KANSAS CITY (AP) - A federal prosecutor won't present evidence at a sex trafficking trial that one of the defendants tried to hire a hit man to kill her.
Assistant U.S. Attorney Cynthia Cordes claimed in January that Bradley Cook, 33, of St. Louis, tried to hire someone to kill her and the alleged sex trafficking victim while he was in federal custody in Leavenworth, Kan.
A federal judge ruled Wednesday that evidence of the plot against Cordes could not be presented at trial unless the prosecutor removed herself from the case. However, the alleged plot against the victim can still be brought up at trial, U.S. Magistrate Robert Larsen said.
Cook is one of five men charged late last year with conspiracy to commit sex trafficking by force, fraud or coercion. The charges involve a woman who said she moved into the rural Lebanon, Mo., trailer, of defendant Edward Bagley in 2002, when she was a teenager, and forced to be his sex slave.
Two of the defendants, Dennis Henry, of Wheatland, and James Noel, of Springfield, have pleaded guilty to the conspiracy charge and face maximum prison sentences of five years and a $250,000 fine. Bagley, Cook and Michael Stokes, of Lebanon, have pleaded not guilty.
Prosecutors claim Ed Bagley gave a girl, whom they have described as mentally deficient, marijuana and ecstasy and sexually abused her while she was a minor.

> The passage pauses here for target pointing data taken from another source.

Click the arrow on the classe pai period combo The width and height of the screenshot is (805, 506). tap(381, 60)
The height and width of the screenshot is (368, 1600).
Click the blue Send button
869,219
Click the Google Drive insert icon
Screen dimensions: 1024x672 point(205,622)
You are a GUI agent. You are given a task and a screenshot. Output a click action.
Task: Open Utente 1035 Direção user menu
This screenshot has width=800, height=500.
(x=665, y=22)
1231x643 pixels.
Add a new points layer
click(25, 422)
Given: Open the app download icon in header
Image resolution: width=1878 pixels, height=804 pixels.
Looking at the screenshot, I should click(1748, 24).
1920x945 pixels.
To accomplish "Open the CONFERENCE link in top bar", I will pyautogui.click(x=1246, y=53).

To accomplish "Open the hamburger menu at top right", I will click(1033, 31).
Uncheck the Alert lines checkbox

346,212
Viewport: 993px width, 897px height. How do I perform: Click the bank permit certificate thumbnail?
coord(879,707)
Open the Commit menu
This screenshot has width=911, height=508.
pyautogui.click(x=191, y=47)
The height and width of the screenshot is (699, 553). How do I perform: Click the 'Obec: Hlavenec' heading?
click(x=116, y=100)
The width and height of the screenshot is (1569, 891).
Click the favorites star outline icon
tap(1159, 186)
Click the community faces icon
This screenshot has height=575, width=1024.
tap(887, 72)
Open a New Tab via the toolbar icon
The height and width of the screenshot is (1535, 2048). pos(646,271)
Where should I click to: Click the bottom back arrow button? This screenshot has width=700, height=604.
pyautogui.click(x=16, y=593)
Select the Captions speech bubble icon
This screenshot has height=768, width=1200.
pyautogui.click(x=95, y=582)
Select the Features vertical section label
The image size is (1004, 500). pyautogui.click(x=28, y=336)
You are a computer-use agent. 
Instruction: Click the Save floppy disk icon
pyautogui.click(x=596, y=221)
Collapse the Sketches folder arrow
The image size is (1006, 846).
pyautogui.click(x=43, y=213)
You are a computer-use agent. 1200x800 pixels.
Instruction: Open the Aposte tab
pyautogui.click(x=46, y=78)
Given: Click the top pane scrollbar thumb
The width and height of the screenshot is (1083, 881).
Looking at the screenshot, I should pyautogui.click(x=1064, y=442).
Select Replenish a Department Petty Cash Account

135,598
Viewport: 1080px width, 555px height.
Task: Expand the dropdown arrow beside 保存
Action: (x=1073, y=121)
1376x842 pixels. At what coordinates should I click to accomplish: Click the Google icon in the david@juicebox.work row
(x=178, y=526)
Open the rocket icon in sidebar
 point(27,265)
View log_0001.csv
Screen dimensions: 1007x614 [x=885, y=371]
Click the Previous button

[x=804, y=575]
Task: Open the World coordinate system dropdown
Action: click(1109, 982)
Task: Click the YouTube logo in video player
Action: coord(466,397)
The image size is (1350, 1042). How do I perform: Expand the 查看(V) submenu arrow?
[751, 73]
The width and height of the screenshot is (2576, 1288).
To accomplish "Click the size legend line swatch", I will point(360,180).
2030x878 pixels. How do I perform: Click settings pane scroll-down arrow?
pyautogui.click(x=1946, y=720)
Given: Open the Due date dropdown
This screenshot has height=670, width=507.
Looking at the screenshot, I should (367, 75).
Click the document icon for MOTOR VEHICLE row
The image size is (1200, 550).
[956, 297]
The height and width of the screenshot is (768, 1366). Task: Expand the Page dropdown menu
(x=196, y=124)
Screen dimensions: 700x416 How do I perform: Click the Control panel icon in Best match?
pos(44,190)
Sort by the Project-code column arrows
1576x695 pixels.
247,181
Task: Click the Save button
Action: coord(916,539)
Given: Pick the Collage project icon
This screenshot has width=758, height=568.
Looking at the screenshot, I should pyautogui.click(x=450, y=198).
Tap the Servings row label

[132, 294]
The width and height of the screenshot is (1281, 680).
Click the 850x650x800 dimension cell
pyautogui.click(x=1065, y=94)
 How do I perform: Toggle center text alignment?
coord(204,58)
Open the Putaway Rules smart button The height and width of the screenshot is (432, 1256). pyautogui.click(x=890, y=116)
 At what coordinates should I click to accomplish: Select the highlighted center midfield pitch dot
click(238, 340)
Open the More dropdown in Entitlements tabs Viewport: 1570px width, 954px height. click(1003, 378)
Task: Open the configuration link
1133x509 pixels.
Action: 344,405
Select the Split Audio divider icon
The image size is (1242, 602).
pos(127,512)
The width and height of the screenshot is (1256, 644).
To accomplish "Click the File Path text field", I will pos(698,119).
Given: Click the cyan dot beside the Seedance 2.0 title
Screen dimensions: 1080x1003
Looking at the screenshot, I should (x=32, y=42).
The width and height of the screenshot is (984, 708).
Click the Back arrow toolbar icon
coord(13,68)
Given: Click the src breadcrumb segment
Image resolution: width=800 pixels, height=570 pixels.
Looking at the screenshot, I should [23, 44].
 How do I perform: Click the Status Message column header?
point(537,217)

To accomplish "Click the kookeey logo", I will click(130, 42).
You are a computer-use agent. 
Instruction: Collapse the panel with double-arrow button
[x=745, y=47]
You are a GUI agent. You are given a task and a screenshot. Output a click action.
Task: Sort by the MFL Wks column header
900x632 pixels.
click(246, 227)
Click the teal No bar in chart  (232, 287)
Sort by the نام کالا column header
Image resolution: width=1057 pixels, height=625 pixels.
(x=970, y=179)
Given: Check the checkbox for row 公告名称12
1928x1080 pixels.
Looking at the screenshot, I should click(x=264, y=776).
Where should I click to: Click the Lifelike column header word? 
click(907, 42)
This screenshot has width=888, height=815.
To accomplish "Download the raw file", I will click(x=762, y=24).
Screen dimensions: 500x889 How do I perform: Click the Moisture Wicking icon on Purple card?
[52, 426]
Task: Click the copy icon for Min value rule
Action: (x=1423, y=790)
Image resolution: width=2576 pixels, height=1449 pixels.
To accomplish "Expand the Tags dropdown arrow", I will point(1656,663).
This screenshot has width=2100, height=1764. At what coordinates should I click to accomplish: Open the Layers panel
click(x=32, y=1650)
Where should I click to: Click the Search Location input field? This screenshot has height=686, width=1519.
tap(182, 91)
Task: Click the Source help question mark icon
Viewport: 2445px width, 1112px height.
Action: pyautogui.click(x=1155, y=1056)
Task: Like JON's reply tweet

Prosecutors also said when the woman turned 18, Bagley started to sexually torture her and persuaded her to sign a "sex slave contract." He tattooed her with a bar code on her neck, a tribal mark on her back with the letter "S" to mark her as a slave and the Chinese symbol for slave on her ankle, prosecutors claim.
The other four men were accused of offering cash, cigarettes, computer hard drives, meat and other items to Bagley so they could be involved in torture sessions and sex acts with the woman. Henry and Stokes also are accused of paying for Bagley to take the woman to California in 2006 to perform sex acts during a photo shoot.
In January, Cordes said in court documents the government became aware in November 2010 of a plot by Cook to have her and the victim murdered. Additional security measures were put in place to protect Cordes, and Cook was transferred from the Leavenworth detention center to a jail in Bates County, Mo.
The alleged plot came up as part of the prosecutor's argument that Cook is dangerous and should not be released on bail. Cordes claimed in court documents that he knew things about her, including her schedule and where she lived.
Cook's attorney, Carter Collins Law, fired back that Cordes had no proof of a murder-for-hire plot and should not have made the "poisonous" accusation in public documents.
On Wednesday, U.S. Magistrate Judge Robert Larsen told Cordes she would have to take herself off the case if she wanted to present evidence a plot against her. Cordes filed a response later in the day saying she would continue to serve as lead counsel and would not present that evidence.
Bagley is scheduled to go to trial in February on charges of conspiracy, using the Internet to entice a minor to engage in illicit sex, enticement to travel for illicit sexual activity, transportation for illicit sexual activity, possessing a firearm in furtherance of a crime of violence, conspiracy to distribute a controlled substance to a person under the age of 21 and being a drug user in possession of firearms and ammunition.
In March, Bagley's wife, Marilyn, was charged with conspiracy, sex trafficking, forced labor trafficking, document servitude and use of an interstate facility to facilitate unlawful activity.
Prior to her arrest, Marilyn Bagley told the Associated Press she was threatened with federal charges if she didn't agree to testify against her husband, but she refused. The U.S. Attorney's Office denied that threat was ever made, and Marilyn Bagley pleaded not guilty.
The U.S. Attorney's Office declined to comment about the case, while Cook's attorney didn't immediately return a call Thursday afternoon seeking comment.